P(t) = \left(1-\frac{1}{2^{t+1}}\right) P(t+1)

\]Our goal is to find the initial probability of winning, which is $1-P(0)$. It’s clear that $\lim_{t\to\infty}P(t) = 1$, because it becomes progressively less likely we’ll win as the number of Tails flipped accrues. Iterating the above recursion, we have

$\displaystyle

\text{Probability of winning} = 1-\prod_{t=1}^\infty \left(1-\frac{1}{2^t}\right)

$

This expression occurs often enough that it was given its own name! It’s a special case of the Euler function (just one of many things named after Euler), which is itself a special case of the q-Pochhammer symbol.

There is no way to further simplify the infinite product, unfortunately, but it’s rather easy to approximate it. The probability of winning is approximately $0.711211904913…$, so about $71\%$.
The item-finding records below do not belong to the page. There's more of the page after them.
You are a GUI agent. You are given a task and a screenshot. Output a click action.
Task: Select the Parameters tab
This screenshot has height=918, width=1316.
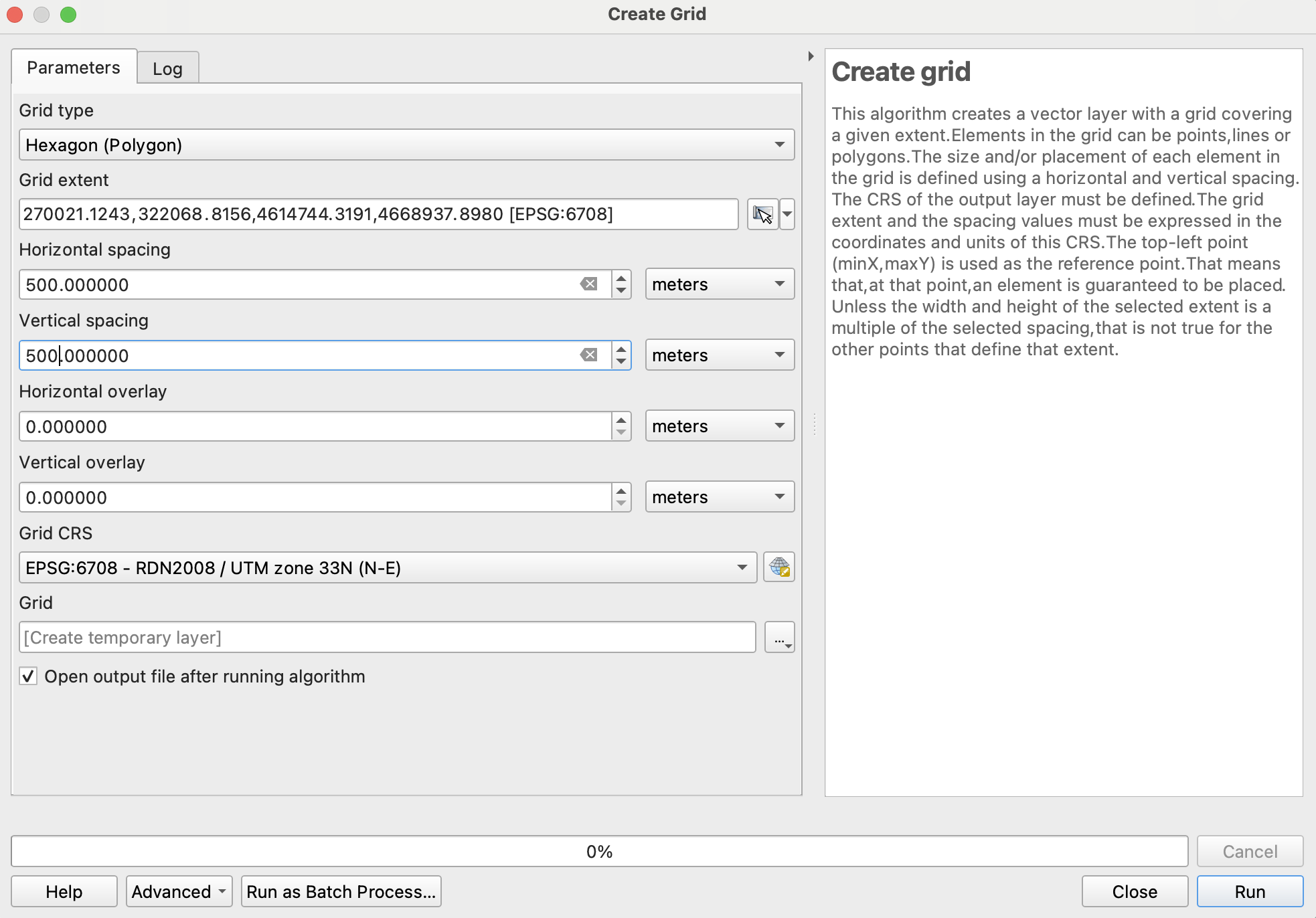tap(74, 68)
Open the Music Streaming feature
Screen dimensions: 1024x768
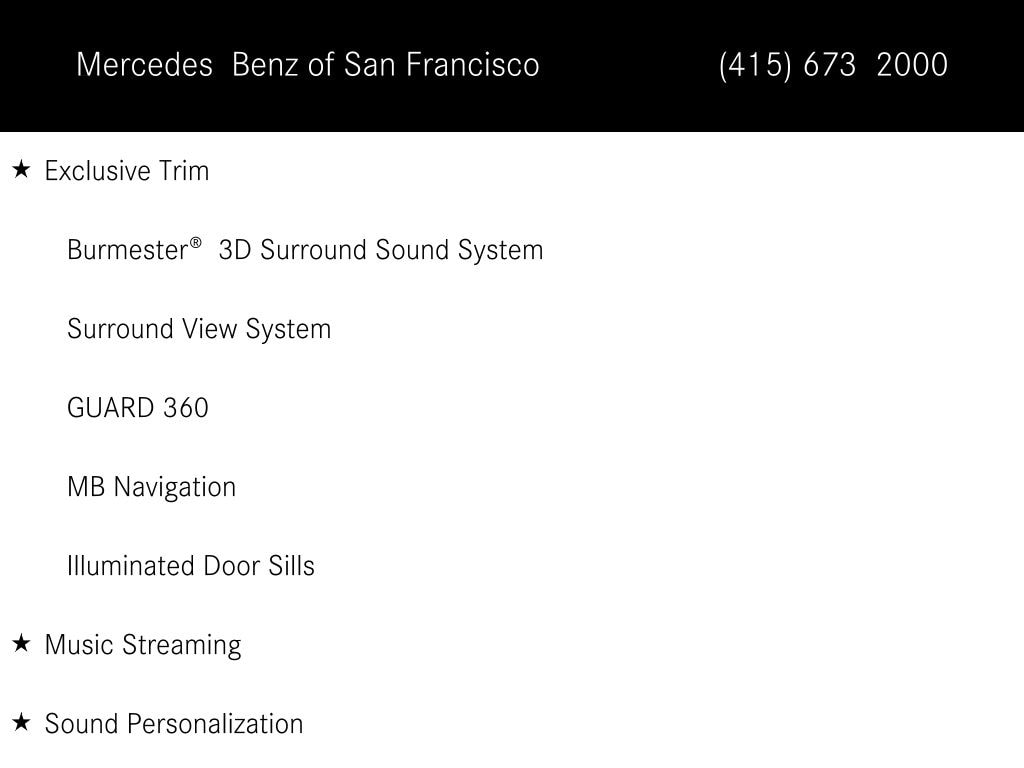[x=143, y=645]
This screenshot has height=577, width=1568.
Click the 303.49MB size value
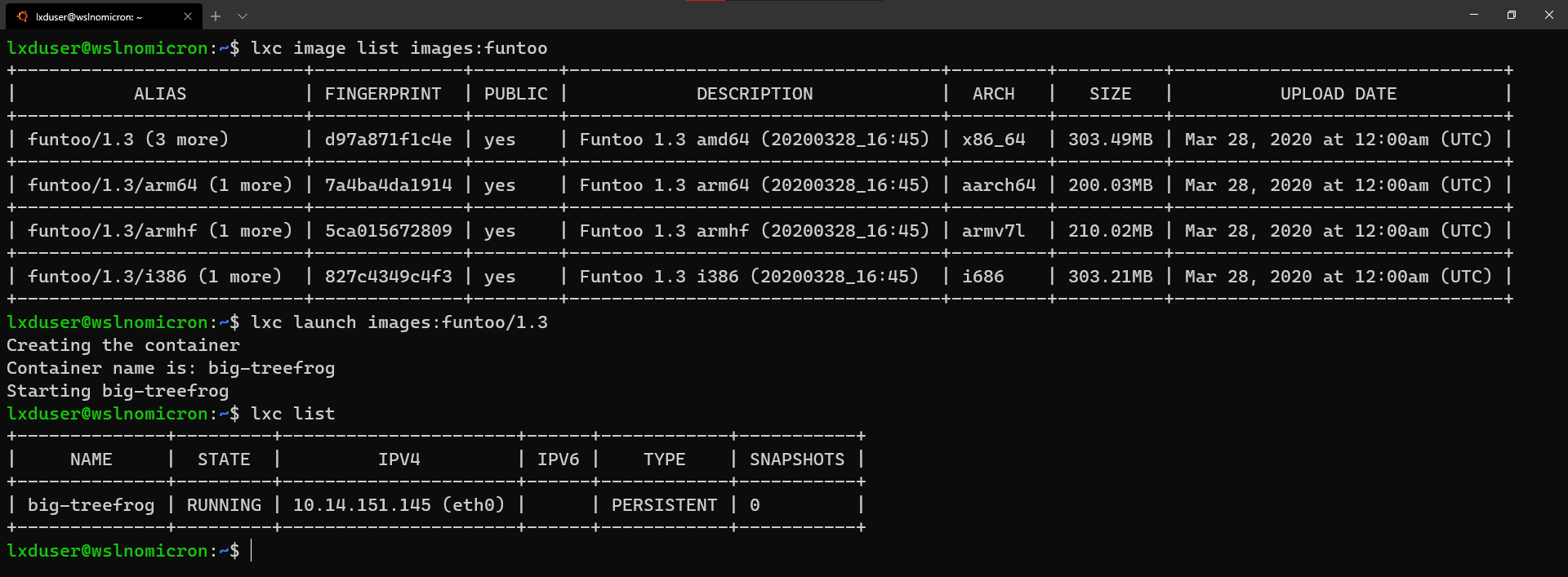coord(1111,140)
Very elegant! I’m sure I’m not the only one who tried to solve the problem by calculating the probability, P(N), of winning the game after N flips, and then summing P(N) from N=1 to infinity. But I couldn’t come up with an analytic expression of P(N). I wish I had thought of your approach.

I solved it your way, but with N = the number of tails flipped so far. Then

P(N) = 2^(-N-1) Product_{k=0}^{N-1} [1-2^(-k-1)].

The kth factor in the product is the probability of NOT winning after the kth tail and before the (k+1)th, and the prefactor is the probability of winning after the Nth tail and before the (N+1)th. Numerically, Sum_{N=0}^infinity P(N) equals Laurent’s number. I presume this can be shown analytically, but I have not done so.

Right, my mistake was that I set N to be the number of flips instead of the number of tails so far.

This is actually a pretty standard chain for recurrent events. The (row stochastic) transition matrix for this countable state markov chain is:

$P = \begin{bmatrix}

p & (1-p) & 0 & 0 & 0 & 0 & \dots \\

p^2 & 0 & (1-p^2) &0 & 0 & 0 & \dots\\

p^3 & 0 & 0 & (1-p^3) & 0& 0& \dots \\

p^4 & 0 & 0 & 0 & (1-p^4)& 0 & \dots \\

p^5 & 0 & 0 & 0 & 0& (1-p^5)&\dots\\

\vdots & \vdots & \vdots & \vdots & \vdots &\vdots & \ddots

\end{bmatrix}$

It’s fairly immediate that if we start at the top left (State 1), the only way to avoid returning to state 1 (i.e. avoiding a renewal) is to hit each and every item above the diagonal.

There’s a standard analytic fact that $(1-p)(1-p^2)(1-p^3)(1-p^4)…$ converges if and only if $p + p^2 + p^3 + p^4 +…$ converges, which of course it does for any $p\in (0,1)$ — it equals $\frac{p}{1-p}$, hence the chain is transient.

Too bad we can’t get $\sum_{k=1}^\infty \log(1-p^k)$ in closed form.